▶ [Activity list]
(a) Copy word for word the passage of the story about Dad's accident that opens with the words containing "Afraid there wasn’t" and closes with "Mom was desperate.".
(b) Resume the story about Dad's accident, picking up right after its final sentence.

▶ [Page text]
--------------------

The phone rang. Dad put down his garden tools, wiped the sweat from his face and rushed into the house to grab the phone before its final ring. With his mind on his Saturday morning chores, he didn’t notice the sliding glass patio door was closed.
Mom found him in a pool of blood with glass chards laying beside him. Frantically, Mom called 911. The dispatcher couldn’t send any help, it seems that my parent’s address was on the wrong side of an arbitrary bureaucratic line. Mom would have to call someone else.
Afraid there wasn’t enough time to make another phone call, Mom managed to get Dad in the front seat of the car to take him to the hospital herself. Instead of getting on the freeway and driving to downtown Ft. Worth, she took a side street to a hospital that was closer.
Traffic was heavy. Blood was pouring into the floorboard of the car. Time slowed down. Dad was bleeding to death. Mom was desperate.

--------------------

▶ [Data for analysis]
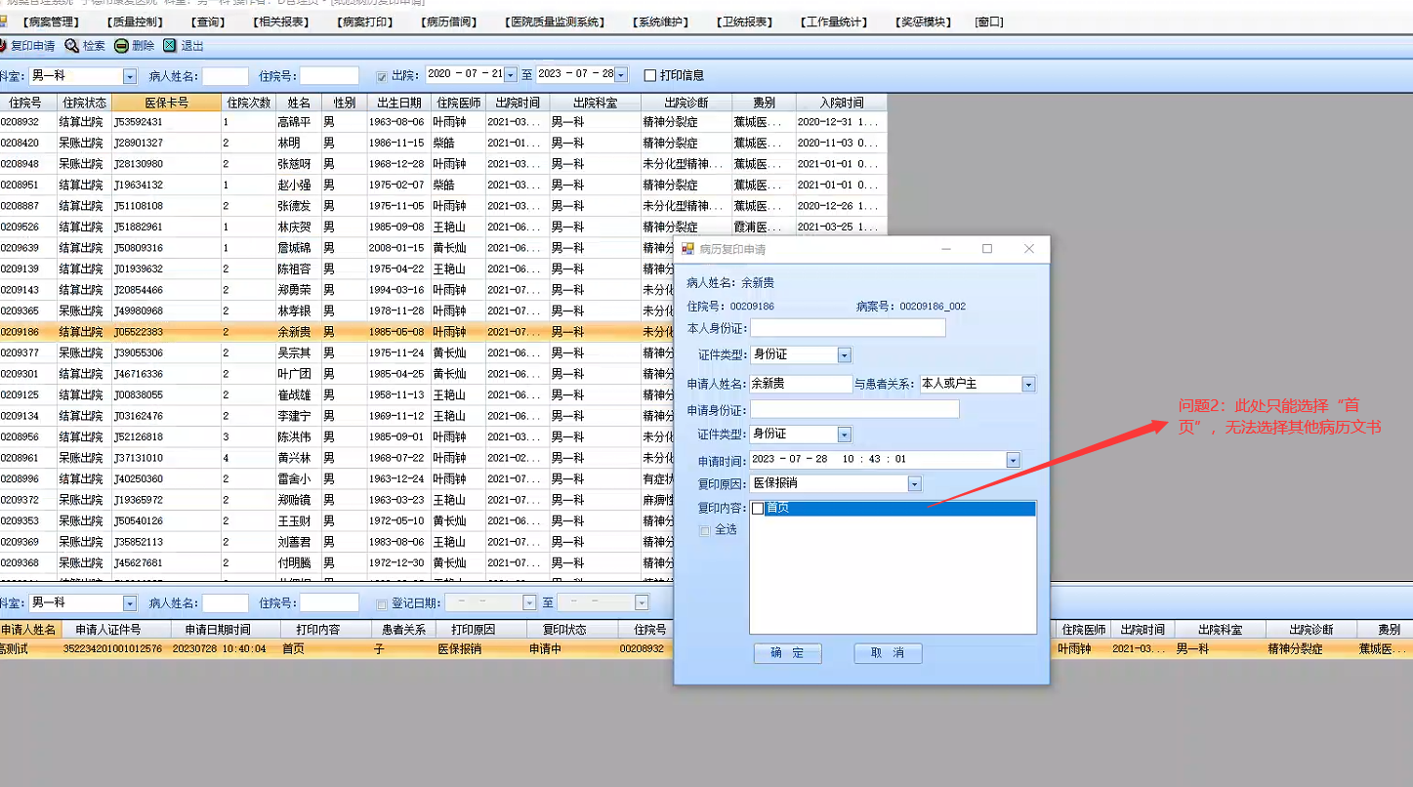Open the 申请时间 date picker dropdown

[1013, 460]
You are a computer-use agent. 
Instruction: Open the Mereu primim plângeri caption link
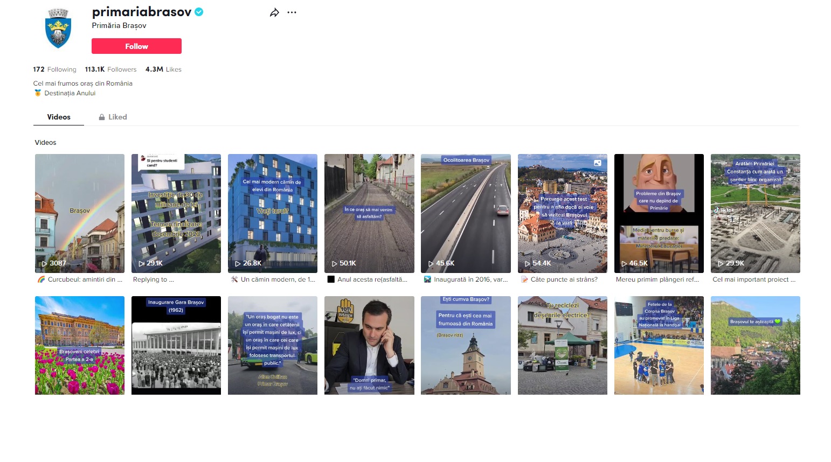657,279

--------------------

▶ [Task-by-task outputs]
(a)
Afraid there wasn’t enough time to make another phone call, Mom managed to get Dad in the front seat of the car to take him to the hospital herself. Instead of getting on the freeway and driving to downtown Ft. Worth, she took a side street to a hospital that was closer.
Traffic was heavy. Blood was pouring into the floorboard of the car. Time slowed down. Dad was bleeding to death. Mom was desperate.

(b)
My Dad was dying and Mom felt helpless. Traffic was at a standstill. Mom saw the looks on the driver’s faces as they pointed to the bleeding man, her husband in the car next to them. She honked the horn, but no one pulled over to let her by. No one offered to help. At that moment she would have done anything to get Dad the help he needed. It was surreal. The strong man who had always provided for her and always protected her was wilting away before her very eyes. He needed help. She had to get him some help.
I can only imagine my Mom’s relief as she turned into the entry way of the emergency room at the hospital. Attendants put Dad on a Gurney and wheeled him in. I was a freshman in college when this all happened. I can still remember the tremor in my Mother’s voice when she called to tell me about it.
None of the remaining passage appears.